EKS is managed Kubernetes. Alchemy targets Auto Mode, where AWS manages the nodes, storage, and load-balancer integration for you: AutoCluster stands up the control plane from a VPC, and higher-level workload helpers apply Kubernetes objects straight from your Stack — the deployments and services live in the same TypeScript program as the cluster, with no YAML manifests and no kubectl apply step.

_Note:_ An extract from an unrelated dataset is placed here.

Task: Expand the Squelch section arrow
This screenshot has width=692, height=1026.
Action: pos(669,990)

AutoCluster composes IAM roles and the canonical Cluster resource on top of a Network:

alchemy.run.ts
import * as AWS from "alchemy/AWS";
const network = yield* AWS.EC2.Network("Network", {
cidrBlock: "10.42.0.0/16",
availabilityZones: 2,
nat: "single",
});
const cluster = yield* AWS.EKS.AutoCluster("Cluster", {
network,
});

This creates the cluster and node IAM roles with the Auto Mode managed policies, then provisions the control plane with Auto Mode compute (system and general-purpose node pools), block storage, and load balancing enabled — placed in the network’s private subnets. Budget for the create: an EKS control plane takes ~10 minutes to provision.

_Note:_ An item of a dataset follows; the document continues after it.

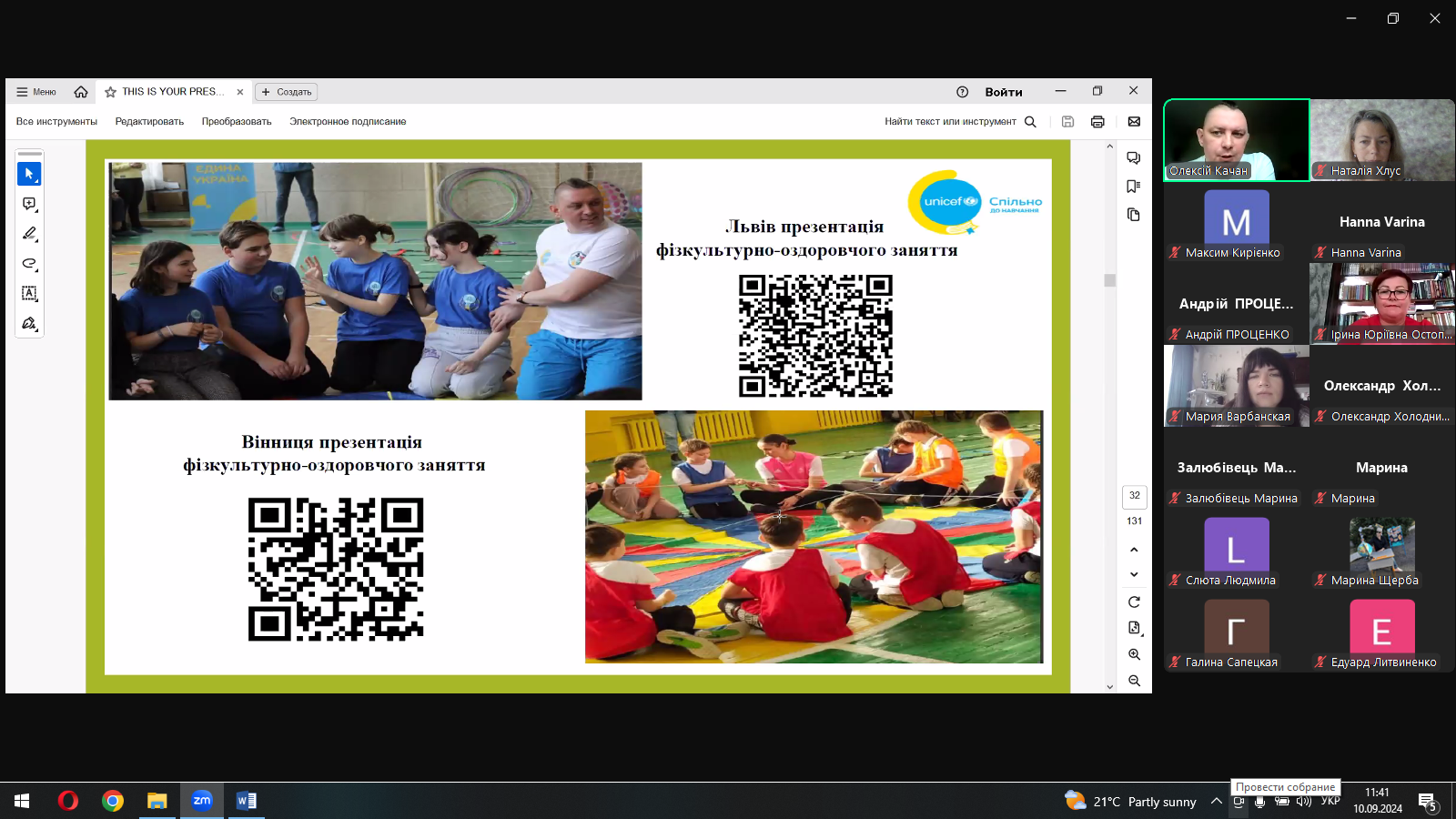Image resolution: width=1456 pixels, height=819 pixels.
Task: Click the document vertical scrollbar thumb
Action: click(x=1109, y=280)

AutoCluster provisions with authenticationMode: "API", so cluster access is granted through AccessEntry resources rather than the aws-auth ConfigMap, and Addon installs EKS add-ons (EKS picks the default compatible version when you don’t pin one):

const admin = yield* AWS.EKS.AccessEntry("ClusterAdmin", {
clusterName: cluster.cluster.clusterName,
principalArn: "arn:aws:iam::123456789012:role/YourAdminRole",
accessPolicies: [
{
policyArn:
"arn:aws:eks::aws:cluster-access-policy/AmazonEKSClusterAdminPolicy",
accessScope: { type: "cluster" },
},
],
});
const metricsServer = yield* AWS.EKS.Addon("MetricsServer", {
clusterName: cluster.cluster.clusterName,
addonName: "metrics-server",
});

The deploying principal is bootstrapped as cluster admin, so these are for everyone (and everything) else that needs in.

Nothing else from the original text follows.